Love the last pic - all that effort was certainly worth it


----------



## firedancer722 (Apr 12, 2010)

CUTE pics!!!! She looks like she's having SO much fun!!


----------



## NuttinButGoldens (Jan 10, 2009)

Yes, I am having the same issues with Milo right now.

He just can't help himself and has to make a fresh pot of "Dog Foot Soup" every time I clean and refill their buckets


----------



## Mad's Mom (Oct 28, 2008)

Oh yes, what a fun time. Cute pictures, and she is so cute. Who would not want to take that pup home?

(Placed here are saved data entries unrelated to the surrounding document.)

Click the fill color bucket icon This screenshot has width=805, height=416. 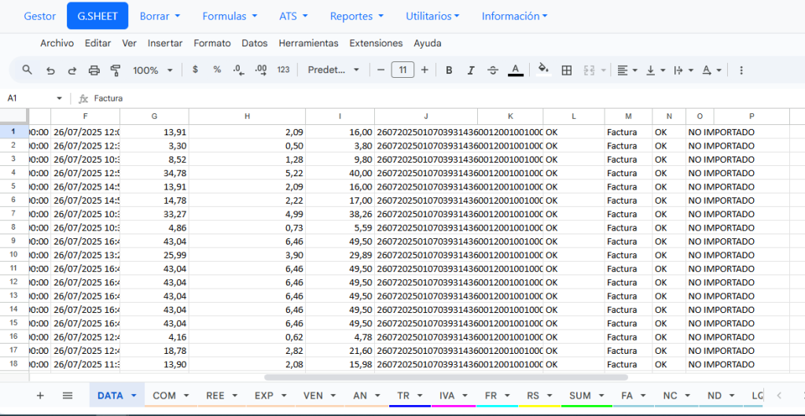click(543, 70)
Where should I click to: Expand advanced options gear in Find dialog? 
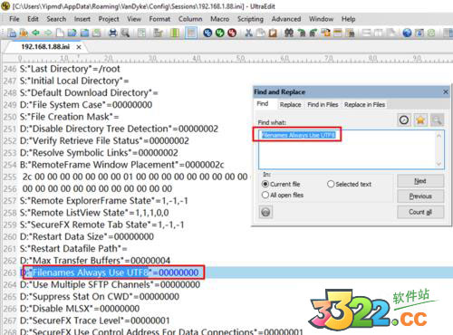tap(265, 212)
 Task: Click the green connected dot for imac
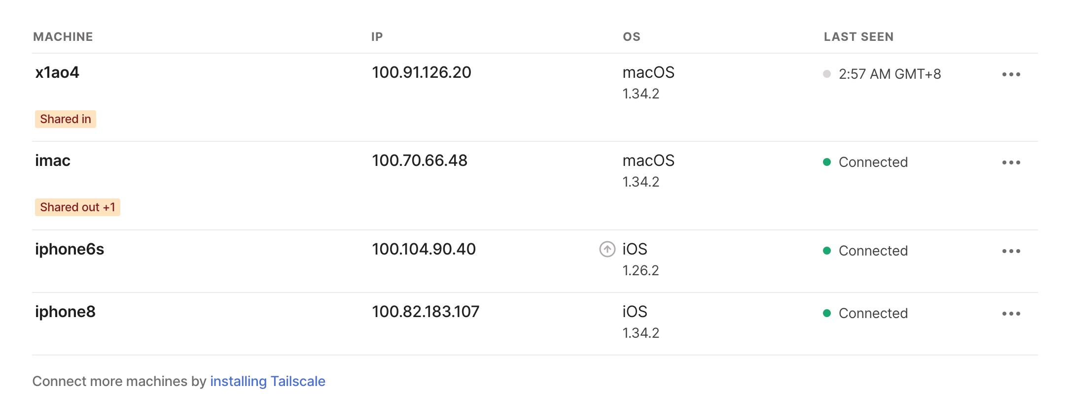[827, 162]
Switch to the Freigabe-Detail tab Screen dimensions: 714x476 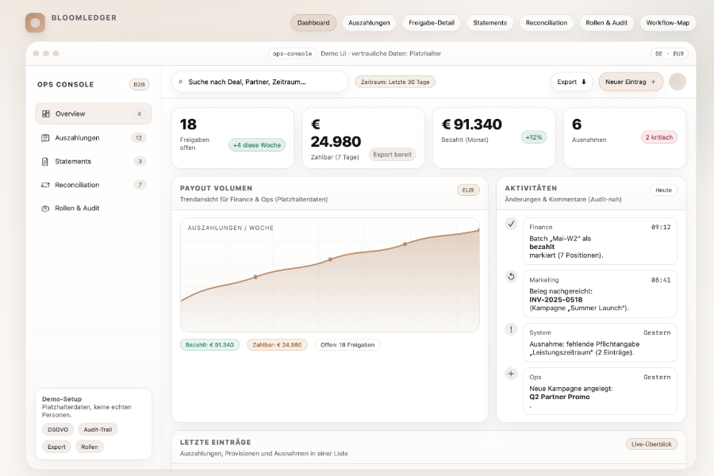[x=432, y=23]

Mad did this when she was younger, but luckily at almost 2-1/2 she has outgrown it. I say luckily, because one of her favourite places to do it was her bowl in the living room, which has carpet!


----------



## Sadies_Dad (Jun 17, 2010)

Mad's Mom said:


> Oh yes, what a fun time. Cute pictures, and she is so cute. Who would not want to take that pup home?
> 
> Mad did this when she was younger, but luckily at almost 2-1/2 she has outgrown it. I say luckily, because one of her favourite places to do it was her bowl in the living room, which has carpet!


 
So Far she is smart enough to keep this as an outside activity !!!


----------



## lgnutah (Feb 26, 2007)

Very very cute.
Brooks used to do that when he was little


----------



## Noey (Feb 26, 2009)

positive side. Clean paws!

At least she is not picking up the full bowl and walking all over the house with it until they find you to say hay "fresh water please." When Noah was a puppy if the waster was not "cold and fresh" he would pick the full bowl up and bring it to us and toss the bowl...


----------



## Mad's Mom (Oct 28, 2008)

Noey said:


> positive side. Clean paws!
> 
> At least she is not picking up the full bowl and walking all over the house with it until they find you to say hay "fresh water please." When Noah was a puppy if the waster was not "cold and fresh" he would pick the full bowl up and bring it to us and toss the bowl...


 
That is too cute. At least my husky only brought the bowl to me when it was empty! When she got older she didn't want to waste the time to bring it to me, and figured out throwing it against the wall would bring me running, since we live in a town house.


----------



## Griffyn'sMom (Mar 22, 2007)

hah! That last pic made me LOL! :

Griffy don't do that! It does amuse me though. Better outside than inside. :doh:


----------



## ilovemydogs (Jan 22, 2009)

That is cute. Good thing it's outside. Thank goodness my goldens don't do that. My parent's shi tzu/beagle mix likes to do that, but only in large bowls. So when she comes to my house she likes to "swim" in the big dog bowls. It's a good thing I have waterproof flooring.


----------